-------- EXERCISE MATERIAL --------
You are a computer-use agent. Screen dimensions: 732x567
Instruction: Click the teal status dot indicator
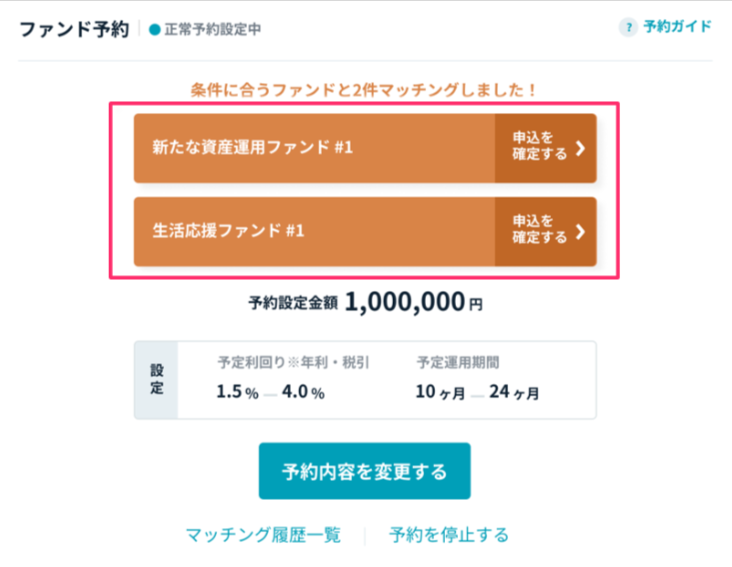[154, 30]
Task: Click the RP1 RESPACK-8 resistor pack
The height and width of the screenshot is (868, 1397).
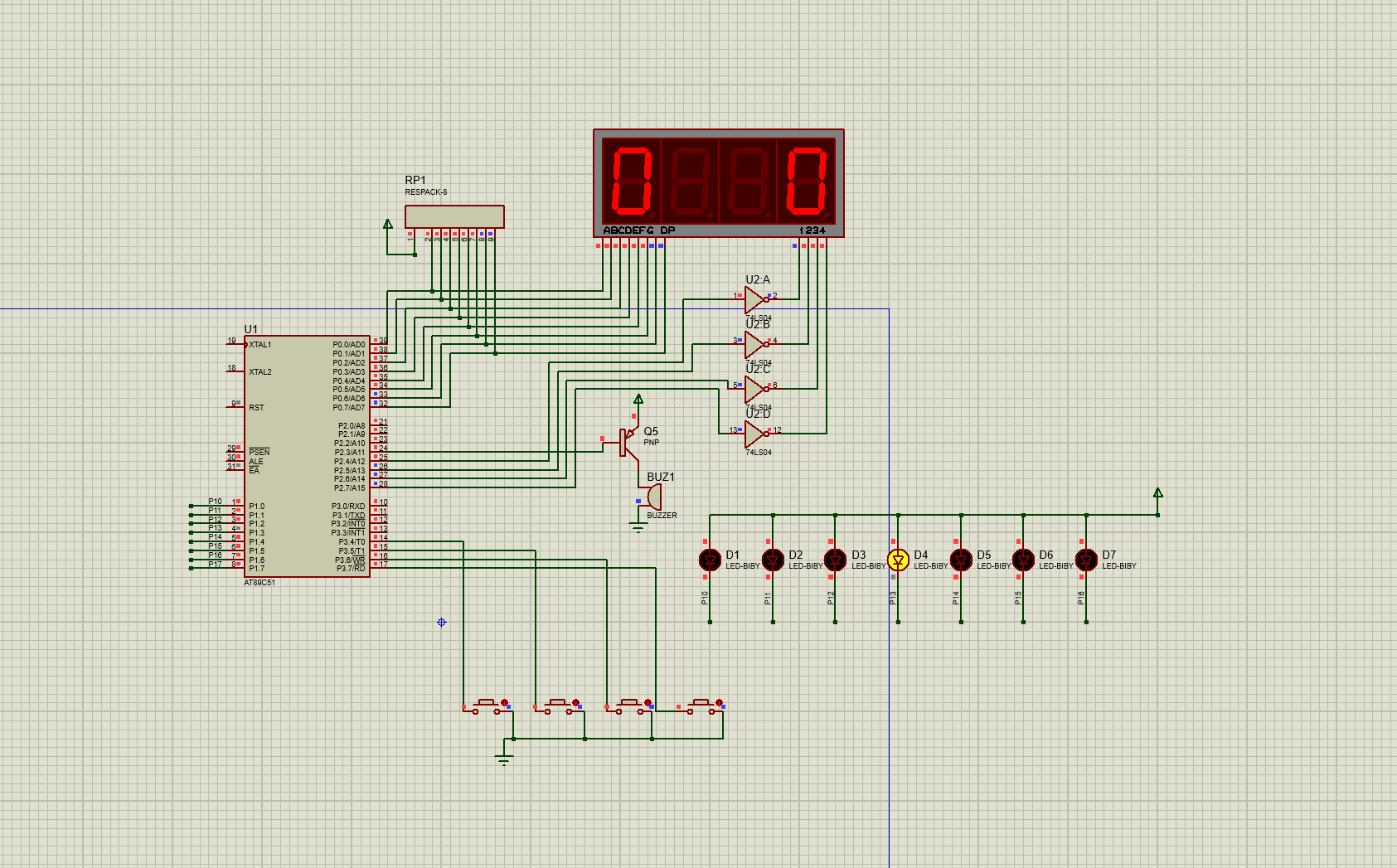Action: 454,216
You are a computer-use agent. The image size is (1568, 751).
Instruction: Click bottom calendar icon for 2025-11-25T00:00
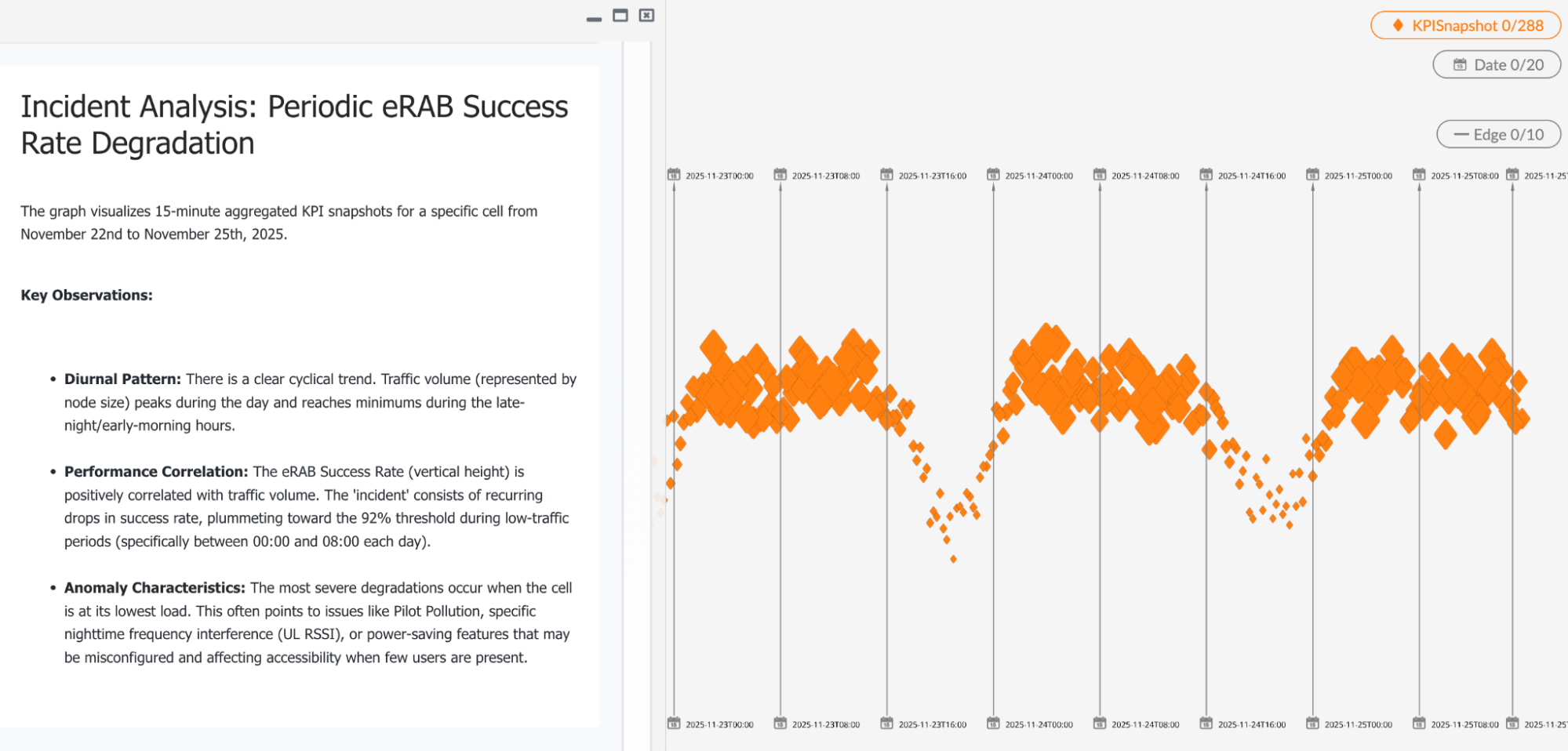click(x=1312, y=723)
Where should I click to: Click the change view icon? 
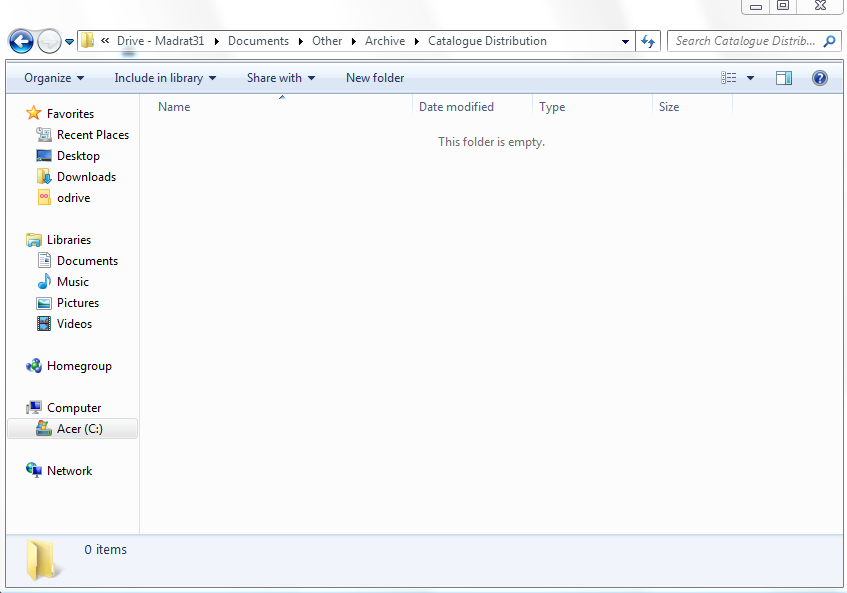(729, 78)
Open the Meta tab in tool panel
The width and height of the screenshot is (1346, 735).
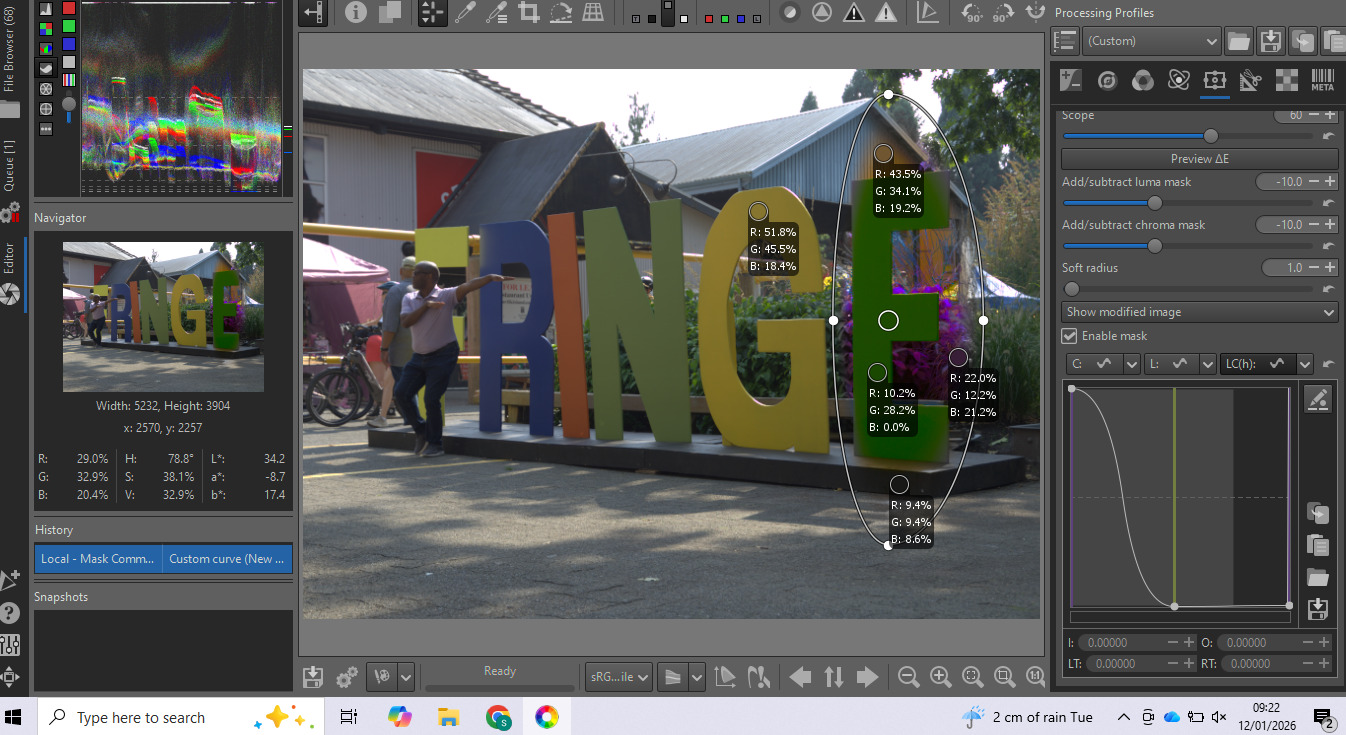[1322, 81]
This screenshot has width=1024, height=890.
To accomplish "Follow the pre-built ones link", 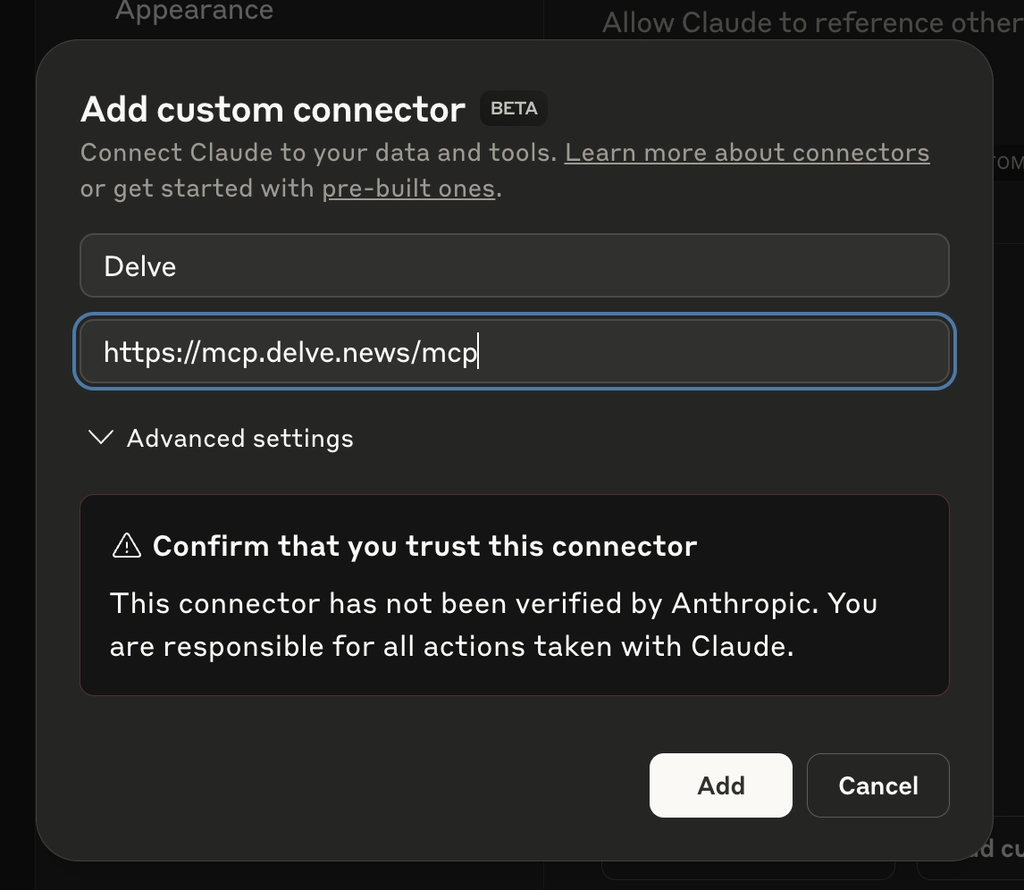I will pyautogui.click(x=408, y=188).
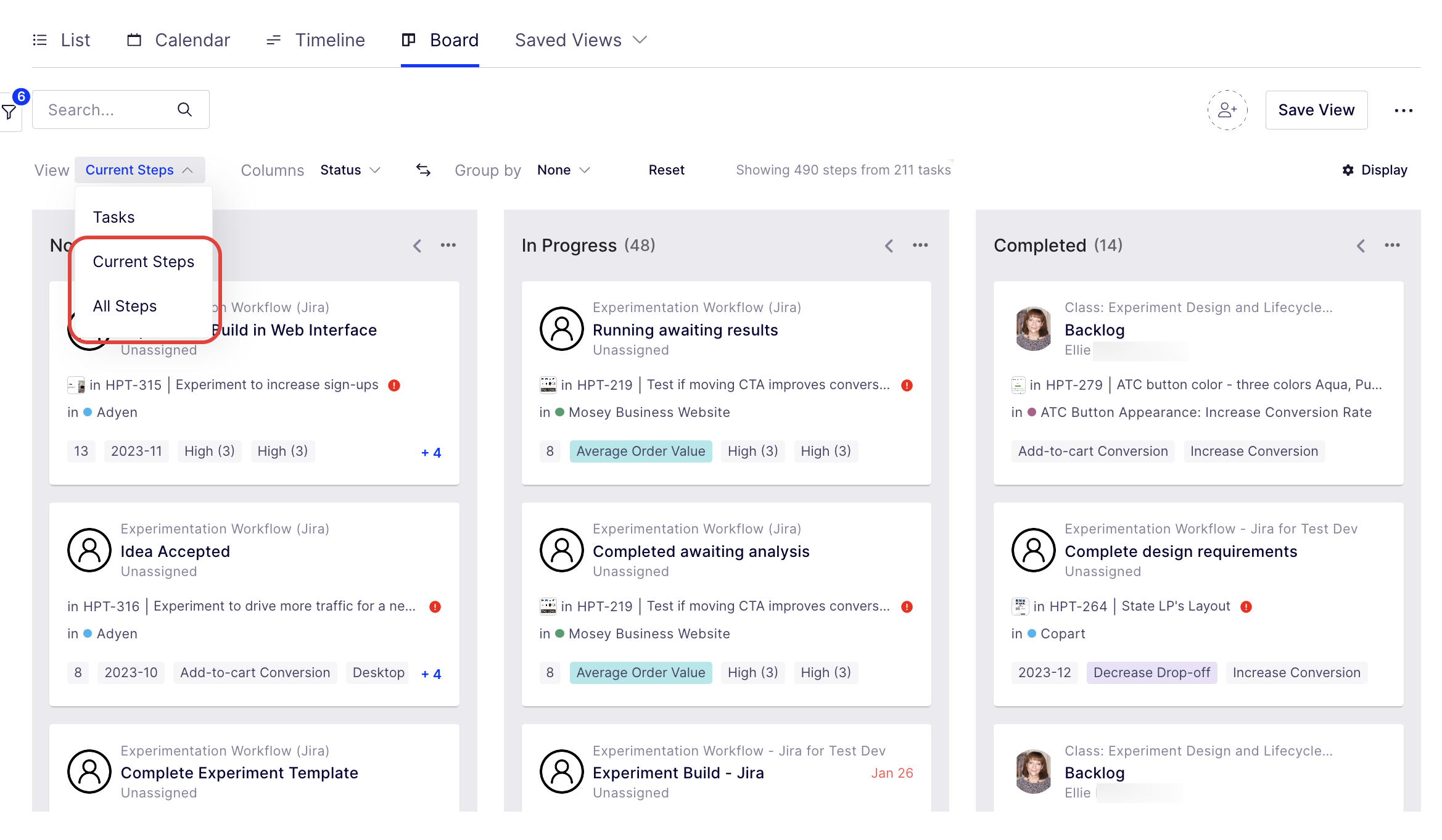Select Tasks in the view menu
1442x840 pixels.
coord(113,217)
--------
» EXERCISE OBJECTIVE:
Up in the listing, locate the line with "You are a computer-use agent. The"; print it and every line after it down to the line with "This screenshot has width=1024, height=890.", which is included too. Skip the pictures.

» RESPONSE:
You are a computer-use agent. The image size is (1568, 751).
Instruction: Click bottom calendar icon for 2025-11-25T00:00
click(x=1312, y=723)
Where should I click to: Click the change view icon? 
(729, 78)
Open the Meta tab in tool panel
The width and height of the screenshot is (1346, 735).
[1322, 81]
This screenshot has width=1024, height=890.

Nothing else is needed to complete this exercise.